PAGE:
# problem melting gold



## glorycloud (Jun 11, 2010)

hello all. I am trying to melt some gold that I have processed
and refined from gold fingers using AP. I seem to consistently
have issues when it comes to melting the gold. I don't think
what I am using is getting the gold hot enough. Here are some
pictures of the rig and what i ended up with today. 











I am using Steve's melting dish but I wonder if the propylene
is able to get the temperature hot enough? Any thoughts?


----------



## Barren Realms 007 (Jun 11, 2010)

It is not getting hot enough. Does that bottle say MAPP gas on it? That might be your problem if it is not MAPP gas or if there is a draft that is keeping the material from heating up.

I might see another problem. What kind of brick is that you are heating this in? If it is not a fire brick it might be absorbing your heat rather than transfering to your dish. Also the way you have it hollowed out the flame is not able to get to the bottom of the dish where it needs to be.. Make a grove on one side that the tourch tip can fit into even with the bottom of the dish. Also do you have a top for this to keep the heat in?


----------



## glorycloud (Jun 11, 2010)

It's a lazersteve special firebrick complete with the top.
There is a channel dug out on the bottom of the brick
that gets the heat up to the bottom of the melting dish.


----------



## lazersteve (Jun 11, 2010)

The hard brick takes longer than the soft brick to heat up and requires the lid to remain on the furnace the entire time. I'm redesigning the furnace again to compensate for this undesired effect. The hard brick will work it just takes a little longer to get up to temperature.

You'll also need to verify that the flame is licking under the dish and exiting out the other side of the furnace. If the flame is being pushed back out of the mouth of the furnace, it can not heat the brick enough to melt the gold. If this is the case, use a 1/2" masonry drill bit to form four channels in the dimple of the furnace. These dimples should originate in the top corners of the brick at the rim of the dish and form a channel to the bottom of the dimple where the dish sits. There should be a total of four of these 'vents', one in each corner of the rim of the dish socket.

You have the right gas, the tip on those torches is slightly larger than the other types and tends to hit the inside of the entrance hole of the furnace, losing heat to the flame back tracking onto the torch nozzle. You'll need to get the flame to travel through the furnace as opposed to backing out of the front of the furnace. Increasing the size of the entrance hole to allow your torch tip in with a little spare room will also help.

If push comes to shove, just heat the gold directly from the top of the uncovered furnace and the MAPP should melt the gold.

EXTRACTED MATERIAL:
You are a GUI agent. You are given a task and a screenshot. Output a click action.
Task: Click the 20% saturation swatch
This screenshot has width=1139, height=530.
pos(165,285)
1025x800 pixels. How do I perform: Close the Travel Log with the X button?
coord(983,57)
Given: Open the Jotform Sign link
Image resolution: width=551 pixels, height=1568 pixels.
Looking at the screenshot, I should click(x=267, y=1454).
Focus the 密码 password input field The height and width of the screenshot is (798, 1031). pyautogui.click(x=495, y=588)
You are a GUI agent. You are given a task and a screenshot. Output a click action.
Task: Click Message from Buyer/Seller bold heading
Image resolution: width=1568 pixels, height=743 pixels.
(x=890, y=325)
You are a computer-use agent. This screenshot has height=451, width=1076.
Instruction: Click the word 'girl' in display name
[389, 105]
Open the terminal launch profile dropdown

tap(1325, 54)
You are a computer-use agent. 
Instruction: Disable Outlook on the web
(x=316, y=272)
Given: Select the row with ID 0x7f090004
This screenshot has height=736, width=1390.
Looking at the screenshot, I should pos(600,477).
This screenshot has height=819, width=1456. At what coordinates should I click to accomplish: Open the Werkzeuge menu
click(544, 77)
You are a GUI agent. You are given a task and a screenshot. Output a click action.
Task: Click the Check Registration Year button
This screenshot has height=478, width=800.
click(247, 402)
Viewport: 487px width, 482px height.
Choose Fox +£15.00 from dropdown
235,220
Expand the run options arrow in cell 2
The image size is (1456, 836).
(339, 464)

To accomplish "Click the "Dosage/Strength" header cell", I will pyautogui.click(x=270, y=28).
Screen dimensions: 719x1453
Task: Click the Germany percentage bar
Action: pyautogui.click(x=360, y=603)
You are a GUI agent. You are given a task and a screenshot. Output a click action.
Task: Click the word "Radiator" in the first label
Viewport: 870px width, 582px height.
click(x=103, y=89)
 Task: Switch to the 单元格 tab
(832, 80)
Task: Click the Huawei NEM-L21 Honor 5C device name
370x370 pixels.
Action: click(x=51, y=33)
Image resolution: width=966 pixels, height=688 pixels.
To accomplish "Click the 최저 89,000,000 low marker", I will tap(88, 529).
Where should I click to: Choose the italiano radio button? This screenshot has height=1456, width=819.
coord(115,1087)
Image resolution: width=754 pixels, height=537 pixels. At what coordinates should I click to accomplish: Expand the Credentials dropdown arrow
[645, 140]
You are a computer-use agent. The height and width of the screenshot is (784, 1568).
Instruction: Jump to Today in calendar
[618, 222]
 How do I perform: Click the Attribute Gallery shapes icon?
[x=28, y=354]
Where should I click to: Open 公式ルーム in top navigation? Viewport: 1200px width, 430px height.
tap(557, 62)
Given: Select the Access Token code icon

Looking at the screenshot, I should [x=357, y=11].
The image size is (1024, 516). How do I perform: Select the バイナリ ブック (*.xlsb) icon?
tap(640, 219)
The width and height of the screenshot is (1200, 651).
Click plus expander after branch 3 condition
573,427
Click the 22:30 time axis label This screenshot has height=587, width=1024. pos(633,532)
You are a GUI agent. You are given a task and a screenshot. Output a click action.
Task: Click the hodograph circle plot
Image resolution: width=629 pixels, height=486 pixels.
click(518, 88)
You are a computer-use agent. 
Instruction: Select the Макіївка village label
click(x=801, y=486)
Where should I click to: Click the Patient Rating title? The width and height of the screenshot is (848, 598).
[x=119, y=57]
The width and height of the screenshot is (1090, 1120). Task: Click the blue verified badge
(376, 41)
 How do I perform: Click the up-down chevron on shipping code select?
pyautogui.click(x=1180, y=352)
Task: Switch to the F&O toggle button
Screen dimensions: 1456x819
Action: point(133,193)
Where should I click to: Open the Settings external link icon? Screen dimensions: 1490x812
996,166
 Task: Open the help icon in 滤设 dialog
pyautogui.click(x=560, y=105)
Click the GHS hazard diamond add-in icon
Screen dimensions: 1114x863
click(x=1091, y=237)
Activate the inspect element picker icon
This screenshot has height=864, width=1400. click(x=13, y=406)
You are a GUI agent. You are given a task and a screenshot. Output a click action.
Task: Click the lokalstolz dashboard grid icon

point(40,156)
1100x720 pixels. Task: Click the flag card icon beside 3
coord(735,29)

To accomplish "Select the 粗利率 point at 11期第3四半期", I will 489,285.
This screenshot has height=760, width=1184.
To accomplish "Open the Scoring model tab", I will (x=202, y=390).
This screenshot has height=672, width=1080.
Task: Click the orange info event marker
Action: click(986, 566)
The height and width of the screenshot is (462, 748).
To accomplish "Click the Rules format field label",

WHAT YOU SHOULD DO: In the gold-melting thread, what size and type of drill bit does lazersteve recommend for forming channels in the dimple of the furnace? The data plays no part in what follows.

ANSWER: A 1/2" masonry drill bit.